> PROBLEM DESCRIPTION:
In the records below, find the line containing "Click notification counter"; copy exactly that line and all lines after it to the end, and nothing else.

(Dataset items)

######

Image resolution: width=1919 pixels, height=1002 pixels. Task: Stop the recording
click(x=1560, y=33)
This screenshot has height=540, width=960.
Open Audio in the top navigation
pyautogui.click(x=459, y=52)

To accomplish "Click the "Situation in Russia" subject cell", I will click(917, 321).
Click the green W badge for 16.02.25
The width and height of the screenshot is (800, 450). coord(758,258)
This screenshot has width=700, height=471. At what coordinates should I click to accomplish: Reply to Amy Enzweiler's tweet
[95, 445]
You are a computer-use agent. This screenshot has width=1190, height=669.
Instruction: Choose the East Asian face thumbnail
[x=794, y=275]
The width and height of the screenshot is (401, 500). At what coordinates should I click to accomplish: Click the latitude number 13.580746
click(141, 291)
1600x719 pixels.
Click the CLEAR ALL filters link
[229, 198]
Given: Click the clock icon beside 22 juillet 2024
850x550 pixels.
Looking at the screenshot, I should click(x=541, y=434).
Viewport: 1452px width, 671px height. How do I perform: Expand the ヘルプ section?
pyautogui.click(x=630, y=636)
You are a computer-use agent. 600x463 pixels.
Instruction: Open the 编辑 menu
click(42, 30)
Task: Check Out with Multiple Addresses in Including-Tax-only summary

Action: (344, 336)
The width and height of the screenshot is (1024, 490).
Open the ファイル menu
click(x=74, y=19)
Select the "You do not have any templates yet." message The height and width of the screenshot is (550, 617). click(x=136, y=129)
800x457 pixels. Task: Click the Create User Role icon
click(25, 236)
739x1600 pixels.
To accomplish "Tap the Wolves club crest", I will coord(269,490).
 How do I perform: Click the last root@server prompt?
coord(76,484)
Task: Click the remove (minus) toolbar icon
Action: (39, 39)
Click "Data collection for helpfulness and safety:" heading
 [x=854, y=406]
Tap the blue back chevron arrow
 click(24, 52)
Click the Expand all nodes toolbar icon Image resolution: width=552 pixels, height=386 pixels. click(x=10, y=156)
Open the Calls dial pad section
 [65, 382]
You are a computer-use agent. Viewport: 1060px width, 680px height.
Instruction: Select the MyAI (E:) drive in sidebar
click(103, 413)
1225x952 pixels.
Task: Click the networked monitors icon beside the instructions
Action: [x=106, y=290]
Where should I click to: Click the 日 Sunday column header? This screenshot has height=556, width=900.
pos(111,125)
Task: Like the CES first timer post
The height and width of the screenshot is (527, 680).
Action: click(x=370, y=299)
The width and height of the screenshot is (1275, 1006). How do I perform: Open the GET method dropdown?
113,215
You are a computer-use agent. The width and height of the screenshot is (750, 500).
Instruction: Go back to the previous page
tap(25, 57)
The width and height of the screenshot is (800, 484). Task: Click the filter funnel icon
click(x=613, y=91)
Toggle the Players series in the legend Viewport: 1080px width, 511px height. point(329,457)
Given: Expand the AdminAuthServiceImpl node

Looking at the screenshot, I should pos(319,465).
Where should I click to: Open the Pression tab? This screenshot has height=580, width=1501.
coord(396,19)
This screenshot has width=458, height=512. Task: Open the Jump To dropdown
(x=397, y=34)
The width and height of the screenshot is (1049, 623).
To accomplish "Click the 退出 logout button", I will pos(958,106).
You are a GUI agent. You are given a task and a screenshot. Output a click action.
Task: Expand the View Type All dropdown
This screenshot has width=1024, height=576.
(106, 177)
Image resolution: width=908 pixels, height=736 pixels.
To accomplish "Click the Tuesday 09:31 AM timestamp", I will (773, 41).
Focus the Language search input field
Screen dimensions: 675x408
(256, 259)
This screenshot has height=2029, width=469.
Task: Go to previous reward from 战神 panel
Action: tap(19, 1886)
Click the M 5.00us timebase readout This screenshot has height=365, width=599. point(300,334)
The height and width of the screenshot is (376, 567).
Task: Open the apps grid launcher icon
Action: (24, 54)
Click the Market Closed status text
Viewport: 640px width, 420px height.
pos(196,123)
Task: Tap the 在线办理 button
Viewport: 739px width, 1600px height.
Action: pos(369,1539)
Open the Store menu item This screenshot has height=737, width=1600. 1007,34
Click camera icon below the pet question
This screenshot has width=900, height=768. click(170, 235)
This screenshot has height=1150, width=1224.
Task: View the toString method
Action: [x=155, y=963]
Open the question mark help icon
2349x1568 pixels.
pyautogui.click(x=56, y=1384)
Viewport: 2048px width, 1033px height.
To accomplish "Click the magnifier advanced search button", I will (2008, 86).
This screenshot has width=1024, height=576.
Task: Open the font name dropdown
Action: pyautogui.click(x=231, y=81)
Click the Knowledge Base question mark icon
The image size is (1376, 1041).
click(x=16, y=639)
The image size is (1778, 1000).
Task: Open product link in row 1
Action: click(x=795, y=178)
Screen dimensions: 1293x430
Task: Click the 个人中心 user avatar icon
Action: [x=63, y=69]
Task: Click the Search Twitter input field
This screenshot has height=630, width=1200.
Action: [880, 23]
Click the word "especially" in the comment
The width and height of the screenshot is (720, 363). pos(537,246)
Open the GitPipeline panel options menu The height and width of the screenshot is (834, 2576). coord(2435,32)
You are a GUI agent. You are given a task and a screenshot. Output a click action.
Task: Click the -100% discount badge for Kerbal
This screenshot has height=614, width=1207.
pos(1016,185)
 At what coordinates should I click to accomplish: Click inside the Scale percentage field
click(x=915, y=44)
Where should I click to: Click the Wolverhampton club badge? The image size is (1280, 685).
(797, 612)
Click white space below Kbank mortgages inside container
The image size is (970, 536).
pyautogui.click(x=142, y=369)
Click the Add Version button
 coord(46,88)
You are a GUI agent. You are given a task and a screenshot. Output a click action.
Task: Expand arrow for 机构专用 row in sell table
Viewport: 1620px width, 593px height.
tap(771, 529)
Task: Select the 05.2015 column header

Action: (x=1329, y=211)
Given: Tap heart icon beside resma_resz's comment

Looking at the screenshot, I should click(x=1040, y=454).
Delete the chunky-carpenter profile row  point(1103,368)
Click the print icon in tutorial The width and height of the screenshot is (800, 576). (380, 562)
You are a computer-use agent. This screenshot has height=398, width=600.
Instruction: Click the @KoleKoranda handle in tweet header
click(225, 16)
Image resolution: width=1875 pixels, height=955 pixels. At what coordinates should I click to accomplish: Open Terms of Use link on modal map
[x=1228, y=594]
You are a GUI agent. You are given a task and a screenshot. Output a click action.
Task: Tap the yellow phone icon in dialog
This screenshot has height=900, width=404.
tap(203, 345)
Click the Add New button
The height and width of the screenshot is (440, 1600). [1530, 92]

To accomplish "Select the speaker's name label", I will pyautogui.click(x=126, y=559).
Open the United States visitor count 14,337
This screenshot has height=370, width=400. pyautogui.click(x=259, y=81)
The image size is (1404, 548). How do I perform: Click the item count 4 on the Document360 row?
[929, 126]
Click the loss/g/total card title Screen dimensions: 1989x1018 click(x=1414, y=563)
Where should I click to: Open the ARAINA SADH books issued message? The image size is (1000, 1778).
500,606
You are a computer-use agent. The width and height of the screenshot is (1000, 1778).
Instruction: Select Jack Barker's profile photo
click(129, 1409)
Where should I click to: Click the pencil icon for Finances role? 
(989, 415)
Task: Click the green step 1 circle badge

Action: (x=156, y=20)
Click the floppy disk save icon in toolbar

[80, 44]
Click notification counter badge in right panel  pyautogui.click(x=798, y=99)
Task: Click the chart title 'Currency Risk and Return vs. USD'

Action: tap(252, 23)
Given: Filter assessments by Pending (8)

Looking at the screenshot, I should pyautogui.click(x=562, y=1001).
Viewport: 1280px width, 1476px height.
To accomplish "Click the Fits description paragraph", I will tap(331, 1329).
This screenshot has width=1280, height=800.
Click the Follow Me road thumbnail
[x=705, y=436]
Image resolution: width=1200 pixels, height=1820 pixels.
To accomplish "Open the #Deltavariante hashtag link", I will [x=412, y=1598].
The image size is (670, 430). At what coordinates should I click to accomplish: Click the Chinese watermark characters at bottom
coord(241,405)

######

> TASK RESPONSE:
Click notification counter badge in right panel  pyautogui.click(x=798, y=99)
Task: Click the chart title 'Currency Risk and Return vs. USD'

Action: tap(252, 23)
Given: Filter assessments by Pending (8)

Looking at the screenshot, I should pyautogui.click(x=562, y=1001).
Viewport: 1280px width, 1476px height.
To accomplish "Click the Fits description paragraph", I will tap(331, 1329).
This screenshot has width=1280, height=800.
Click the Follow Me road thumbnail
[x=705, y=436]
Image resolution: width=1200 pixels, height=1820 pixels.
To accomplish "Open the #Deltavariante hashtag link", I will [x=412, y=1598].
The image size is (670, 430). At what coordinates should I click to accomplish: Click the Chinese watermark characters at bottom
coord(241,405)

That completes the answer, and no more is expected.